La violence est là, feutrée et presque policée, sans cesse reléguée hors du champ de vision de l'enfant (et du spectateur) mais constamment présente par le son. Le réalisateur accomplit tout un travail sur les bruits, les cris perçus dans le lointain, les conversations espionnées bien malgré soi qui emplissent l'univers auditif de Martin. Rien ne vient brouiller ces sons, puisque le film ne contient pas une note de musique. Ils nous parviennent donc bruts et entiers, sans fards, véhiculant une violence plus pernicieuse que celle que l'on voit. Une violence que l'on devine, que l'on éprouve, et qui finit par tout envahir.

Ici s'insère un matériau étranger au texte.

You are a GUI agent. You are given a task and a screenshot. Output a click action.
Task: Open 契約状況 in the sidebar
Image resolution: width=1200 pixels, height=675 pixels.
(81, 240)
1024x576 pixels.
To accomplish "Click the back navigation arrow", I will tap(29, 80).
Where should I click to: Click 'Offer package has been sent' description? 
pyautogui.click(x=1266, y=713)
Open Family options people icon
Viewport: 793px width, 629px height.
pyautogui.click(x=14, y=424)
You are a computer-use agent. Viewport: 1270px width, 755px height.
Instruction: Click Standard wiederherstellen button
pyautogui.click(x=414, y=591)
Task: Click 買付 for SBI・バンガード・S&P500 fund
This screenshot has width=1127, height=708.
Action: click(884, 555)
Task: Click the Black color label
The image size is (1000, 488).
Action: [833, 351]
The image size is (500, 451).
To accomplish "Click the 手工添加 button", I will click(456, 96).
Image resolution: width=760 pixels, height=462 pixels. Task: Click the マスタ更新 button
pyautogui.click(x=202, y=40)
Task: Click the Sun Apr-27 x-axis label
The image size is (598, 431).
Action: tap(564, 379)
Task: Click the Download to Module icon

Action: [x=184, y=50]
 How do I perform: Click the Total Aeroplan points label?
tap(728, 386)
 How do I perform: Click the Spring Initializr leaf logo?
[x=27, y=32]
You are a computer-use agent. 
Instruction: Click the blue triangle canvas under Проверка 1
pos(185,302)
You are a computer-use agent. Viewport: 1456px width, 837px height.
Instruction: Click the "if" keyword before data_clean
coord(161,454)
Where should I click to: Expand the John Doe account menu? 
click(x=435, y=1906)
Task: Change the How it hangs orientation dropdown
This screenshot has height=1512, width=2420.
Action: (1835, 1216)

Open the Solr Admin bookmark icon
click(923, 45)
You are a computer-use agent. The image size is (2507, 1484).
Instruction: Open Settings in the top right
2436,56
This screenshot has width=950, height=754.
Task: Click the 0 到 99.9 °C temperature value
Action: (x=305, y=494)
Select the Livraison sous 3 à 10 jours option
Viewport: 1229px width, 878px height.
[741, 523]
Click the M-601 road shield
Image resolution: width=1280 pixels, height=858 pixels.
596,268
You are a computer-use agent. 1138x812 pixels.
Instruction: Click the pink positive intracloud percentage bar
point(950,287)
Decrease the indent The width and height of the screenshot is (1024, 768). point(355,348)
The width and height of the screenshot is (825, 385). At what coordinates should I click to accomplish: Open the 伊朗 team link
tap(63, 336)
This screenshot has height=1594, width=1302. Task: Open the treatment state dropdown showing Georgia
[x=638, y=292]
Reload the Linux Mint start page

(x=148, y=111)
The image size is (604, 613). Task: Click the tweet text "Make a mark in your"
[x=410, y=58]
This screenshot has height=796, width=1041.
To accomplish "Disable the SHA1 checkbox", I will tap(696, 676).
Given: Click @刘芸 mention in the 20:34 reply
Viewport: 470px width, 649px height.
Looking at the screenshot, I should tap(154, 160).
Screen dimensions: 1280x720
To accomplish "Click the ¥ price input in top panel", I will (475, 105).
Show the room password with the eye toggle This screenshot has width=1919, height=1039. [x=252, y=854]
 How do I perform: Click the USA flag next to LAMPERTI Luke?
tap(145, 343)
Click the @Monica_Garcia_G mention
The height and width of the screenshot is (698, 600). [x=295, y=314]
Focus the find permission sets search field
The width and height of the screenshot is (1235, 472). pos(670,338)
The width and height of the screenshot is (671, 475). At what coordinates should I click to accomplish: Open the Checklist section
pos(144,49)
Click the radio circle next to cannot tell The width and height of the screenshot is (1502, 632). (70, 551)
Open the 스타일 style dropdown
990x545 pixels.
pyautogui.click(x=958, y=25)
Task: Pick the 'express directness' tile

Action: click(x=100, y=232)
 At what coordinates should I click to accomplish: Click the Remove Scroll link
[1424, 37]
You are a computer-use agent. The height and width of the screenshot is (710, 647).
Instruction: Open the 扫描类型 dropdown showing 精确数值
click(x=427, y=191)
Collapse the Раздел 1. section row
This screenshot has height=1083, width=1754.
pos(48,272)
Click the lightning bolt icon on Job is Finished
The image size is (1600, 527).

On assiste alors à une montée en puissance des émotions : rejet (par la mère, par sa copine Jacqueline), peur (de grandir, de mourir), frustration (personne ne l'écoute), douleur (celle du frère, muette, celle de la mère, féroce), colère (d'être sans arrêt malmené et trompé) et enfin haine, une belle grosse haine déchaînée envers tout ceux qui lui ont fait du mal. Martin étouffe de haine. Peu importe, au fond, quelle goutte fait déborder le vase. Laurent Achard ne cherche pas plus à expliquer trop franchement son comportement qu'il ne donne d'éléments sur les autres membres de la famille ou sur le climat délétère qui règne auprès d'eux. Il mise donc sur la sobriété, l'économie de mouvements et de paroles (même dans les moments les plus dramatiques, Martin ne s'arrache pas un cri), la fixité des plans. Avec trois fois rien, il montre le cheminement des émotions dans l'esprit de son jeune héros, jusqu'au point d'explosion.
Bien sûr, les choses ne peuvent se régler dans le dialogue, car dans cette famille on ne communique pas sur ce qui est important, jamais. C'est à peine si l'on réagit face à la mort ou à une catastrophe. Les sentiments restent calfeutrés bien au chaud dans des cœurs secs et vides. Rien ne s'exprime par des mots ni par des gestes, et Laurent Achard le capte magnifiquement dans des scènes épurées et froides, à la nudité honteuse. Sans doute ces gens-là n'ont-ils rien à offrir. Ils ne reçoivent donc rien en échange, sinon un film âpre et crépusculaire en guise d'éloge funèbre.